Shirt don't make the man. The man makes the shirt. CHEERS!


----------



## WhitBri

Is it the fact that anyone can buy a shooter shirt or the fact you can buy your pro card that is the real problem


----------



## GWFH

Ive been on the fence on this for a long time, and thinking about the poll question feels like being on a jury.

The reason Im against them is based on the attitude I see from the joes. When I see the mini cult gatherings at (3D) shoots, I see them doing harm in several ways.....mostly a stuck up attitude towards anyone not wearing their shirt, bad advice, false advertising of their involvement with the sonsor, etc, etc. I see these types pushing people away because of attitude.....especially to anyone not using their flavor of the month.

I like the way the shirts advertise archery in general. Since I gotta buy clothes anyway, I have no problem throwing a couple extra bucks towards a shirt. Example....shrewd sells an underarmour t with their name on it for $18. Event shirts are cheap. Even company name ts are decent shirts at a decent price. My street clothes let everyone know I like archery, and it advertises the sport outside of shoots, something I have no problems doing on my dime (provided it doesnt cost me much more than plain clothes).
Shooter shirts at events is a different story, and I mentally chop them up into different categories.
Shop advertising will sometimes use a mfgr shirt and add their logo.
Wannabees.....well theyre just that.
Guys that wear the shirts because archery means that much to them, theyre proud to be there and be part of the competition.

When you look at the crowd from 500 feet, its a big mix of people supporting the sport.....so its a good thing.
So as much as my gut wanted to say no.....Id have to vote yes.

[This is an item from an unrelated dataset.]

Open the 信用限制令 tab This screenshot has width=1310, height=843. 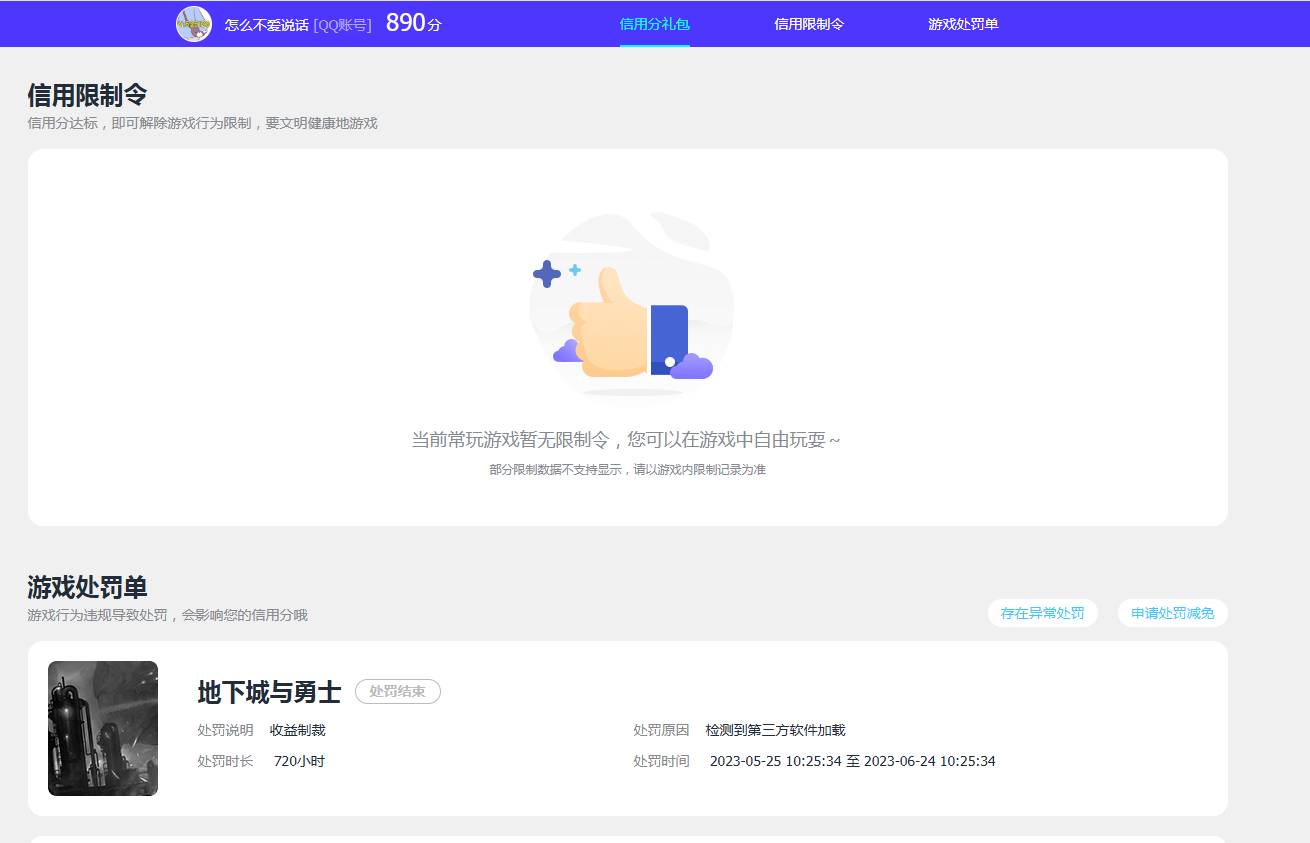(x=809, y=22)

The other cool thing that draw people (joes) in, is the they can be there at the events with the pros, standing shoulder to shoulder at the bags, and can be wearing the same gear, shirts, etc. Everyone blends.
And like everything else outside archery, it comes down to the person, not the logo. Ive yet to meet any pro that wasnt helpful because of the brand you sported.

If I ever pay for a shooter shirt, it will have every brand (that I feel supports the sport) on it, with a statement saying "support the sport, not the brand". Few of us here have been talking about doing that, but probably not at $100.


----------



## skiingcappy

I think they do good for the sport, I've been asked several times where the bass tournament was. Only to explain that it we are shooting archery tournament, that most of the time is not advertised in the areas or where we are shooting so the locals have no clue.
And even if we are not pro's we can tell them about the product and guide them right people for what we don't know.
But if you shoot the tournaments you can tell the pro's and semi pro's by there shirts.


----------



## mainehunt

I received my current bow at less than dealer cost and they gave me a collared shirt with their logo on it. 

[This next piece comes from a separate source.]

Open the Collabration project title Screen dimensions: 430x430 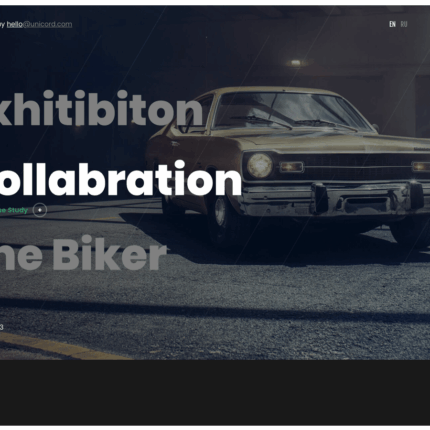click(121, 179)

I'll wear it at the local tournaments and advertise for them. They saved me a few hundred dollars, it's the least I can do.


----------



## gcab

Mahly said:


> I still can't vote. I see the poll, but there is both good and bad.
> 
> As far as image, I think it DOES help the image especially to non-archery types. They get the (false) impression that all these people are getting support from the manufacturers. And the shirts themselves DO look good.
> 
> However the level of free advertising makes it hard to justify supporting an archer who is already wearing all your garb for free. Maybe some say, "That guy really makes us look good, we owe it to him to support him"... betting most don't.
> 
> If someone GIVES you a hat/shirt etc. I don't see any issue....they GAVE it to you. I just don't understand why someone would PAY $100 for a $25 shirt just to advertise for a company that doesn't pay you to advertise.
> 
> Please don't think that I am saying you can't or shouldn't be able to. I just see it as short changing yourself...not really any of my business, so I never bring it up.
> 
> I think it would be great if more shops/clubs had shirts. Then they could support someone who actually deserves it. Would be a nice change too see different shirts in the seas of red/white and yellow/black.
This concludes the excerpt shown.